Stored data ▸

┌────────

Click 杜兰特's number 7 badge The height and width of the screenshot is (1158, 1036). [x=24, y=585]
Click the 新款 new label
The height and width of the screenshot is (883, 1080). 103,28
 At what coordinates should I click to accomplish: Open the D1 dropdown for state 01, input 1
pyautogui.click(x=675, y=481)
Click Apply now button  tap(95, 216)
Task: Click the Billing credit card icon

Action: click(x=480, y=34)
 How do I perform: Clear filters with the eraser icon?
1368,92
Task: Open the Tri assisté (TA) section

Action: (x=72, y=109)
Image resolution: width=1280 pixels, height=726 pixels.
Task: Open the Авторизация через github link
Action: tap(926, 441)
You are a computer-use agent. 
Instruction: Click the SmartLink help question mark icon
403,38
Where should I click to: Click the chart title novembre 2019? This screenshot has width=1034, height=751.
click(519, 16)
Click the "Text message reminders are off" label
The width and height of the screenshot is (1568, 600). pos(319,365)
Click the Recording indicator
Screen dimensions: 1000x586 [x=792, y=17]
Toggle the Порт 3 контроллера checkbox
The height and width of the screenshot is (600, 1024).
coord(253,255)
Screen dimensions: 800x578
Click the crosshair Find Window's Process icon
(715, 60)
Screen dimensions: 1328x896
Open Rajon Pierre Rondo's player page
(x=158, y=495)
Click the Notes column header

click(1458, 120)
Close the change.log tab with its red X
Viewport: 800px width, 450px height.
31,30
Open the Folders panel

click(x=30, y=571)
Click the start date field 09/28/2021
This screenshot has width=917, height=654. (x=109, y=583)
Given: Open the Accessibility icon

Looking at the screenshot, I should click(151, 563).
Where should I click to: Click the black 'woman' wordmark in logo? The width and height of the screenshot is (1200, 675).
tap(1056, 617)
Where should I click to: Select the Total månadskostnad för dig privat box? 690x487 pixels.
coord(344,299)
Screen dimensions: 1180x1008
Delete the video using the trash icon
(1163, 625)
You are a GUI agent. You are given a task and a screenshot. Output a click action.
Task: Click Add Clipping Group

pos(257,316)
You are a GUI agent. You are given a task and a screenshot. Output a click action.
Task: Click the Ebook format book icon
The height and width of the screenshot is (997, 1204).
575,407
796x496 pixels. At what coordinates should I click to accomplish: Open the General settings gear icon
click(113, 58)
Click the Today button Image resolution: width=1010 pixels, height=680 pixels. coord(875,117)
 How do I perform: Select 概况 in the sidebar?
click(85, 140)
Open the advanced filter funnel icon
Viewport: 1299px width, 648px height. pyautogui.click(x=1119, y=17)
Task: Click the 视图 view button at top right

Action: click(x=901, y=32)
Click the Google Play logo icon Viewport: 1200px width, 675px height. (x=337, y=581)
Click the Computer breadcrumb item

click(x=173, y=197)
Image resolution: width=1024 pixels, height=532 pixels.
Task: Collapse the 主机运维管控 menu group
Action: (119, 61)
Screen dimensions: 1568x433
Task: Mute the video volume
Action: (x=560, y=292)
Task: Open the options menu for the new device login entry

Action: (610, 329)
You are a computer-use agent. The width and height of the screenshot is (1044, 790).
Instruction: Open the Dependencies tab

└────────

Prompt ▸
Give back every entry, unchanged in any way.

Solved problem ▸
Click 杜兰特's number 7 badge The height and width of the screenshot is (1158, 1036). [x=24, y=585]
Click the 新款 new label
The height and width of the screenshot is (883, 1080). 103,28
 At what coordinates should I click to accomplish: Open the D1 dropdown for state 01, input 1
pyautogui.click(x=675, y=481)
Click Apply now button  tap(95, 216)
Task: Click the Billing credit card icon

Action: click(x=480, y=34)
 How do I perform: Clear filters with the eraser icon?
1368,92
Task: Open the Tri assisté (TA) section

Action: (x=72, y=109)
Image resolution: width=1280 pixels, height=726 pixels.
Task: Open the Авторизация через github link
Action: tap(926, 441)
You are a computer-use agent. 
Instruction: Click the SmartLink help question mark icon
403,38
Where should I click to: Click the chart title novembre 2019? This screenshot has width=1034, height=751.
click(519, 16)
Click the "Text message reminders are off" label
The width and height of the screenshot is (1568, 600). pos(319,365)
Click the Recording indicator
Screen dimensions: 1000x586 [x=792, y=17]
Toggle the Порт 3 контроллера checkbox
The height and width of the screenshot is (600, 1024).
coord(253,255)
Screen dimensions: 800x578
Click the crosshair Find Window's Process icon
(715, 60)
Screen dimensions: 1328x896
Open Rajon Pierre Rondo's player page
(x=158, y=495)
Click the Notes column header

click(1458, 120)
Close the change.log tab with its red X
Viewport: 800px width, 450px height.
31,30
Open the Folders panel

click(x=30, y=571)
Click the start date field 09/28/2021
This screenshot has width=917, height=654. (x=109, y=583)
Given: Open the Accessibility icon

Looking at the screenshot, I should click(151, 563).
Where should I click to: Click the black 'woman' wordmark in logo? The width and height of the screenshot is (1200, 675).
tap(1056, 617)
Where should I click to: Select the Total månadskostnad för dig privat box? 690x487 pixels.
coord(344,299)
Screen dimensions: 1180x1008
Delete the video using the trash icon
(1163, 625)
You are a GUI agent. You are given a task and a screenshot. Output a click action.
Task: Click Add Clipping Group

pos(257,316)
You are a GUI agent. You are given a task and a screenshot. Output a click action.
Task: Click the Ebook format book icon
The height and width of the screenshot is (997, 1204).
575,407
796x496 pixels. At what coordinates should I click to accomplish: Open the General settings gear icon
click(113, 58)
Click the Today button Image resolution: width=1010 pixels, height=680 pixels. coord(875,117)
 How do I perform: Select 概况 in the sidebar?
click(85, 140)
Open the advanced filter funnel icon
Viewport: 1299px width, 648px height. pyautogui.click(x=1119, y=17)
Task: Click the 视图 view button at top right

Action: click(x=901, y=32)
Click the Google Play logo icon Viewport: 1200px width, 675px height. (x=337, y=581)
Click the Computer breadcrumb item

click(x=173, y=197)
Image resolution: width=1024 pixels, height=532 pixels.
Task: Collapse the 主机运维管控 menu group
Action: (119, 61)
Screen dimensions: 1568x433
Task: Mute the video volume
Action: (x=560, y=292)
Task: Open the options menu for the new device login entry

Action: (610, 329)
You are a computer-use agent. The width and height of the screenshot is (1044, 790).
Instruction: Open the Dependencies tab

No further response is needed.